* [Material supplied]:
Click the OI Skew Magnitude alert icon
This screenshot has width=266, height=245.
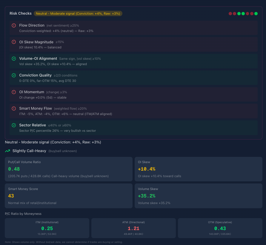[x=14, y=42]
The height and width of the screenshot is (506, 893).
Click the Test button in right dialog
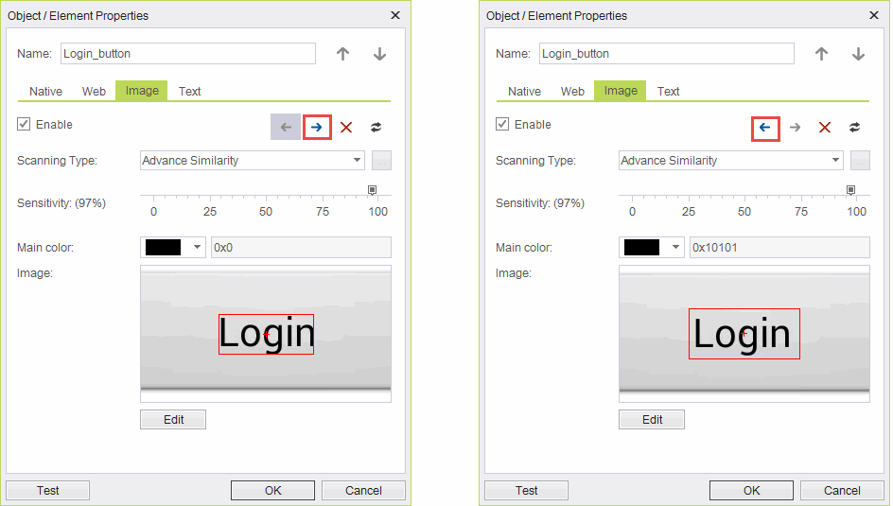(x=526, y=490)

* [How to complete this task]: Extract word for word every line from the line that contains "This screenshot has width=266, height=245." to the final line of the data, both included, and nothing else; skip the pictures.

* [Exercise response]:
This screenshot has width=266, height=245.
[x=14, y=42]
The height and width of the screenshot is (506, 893).
Click the Test button in right dialog
(x=526, y=490)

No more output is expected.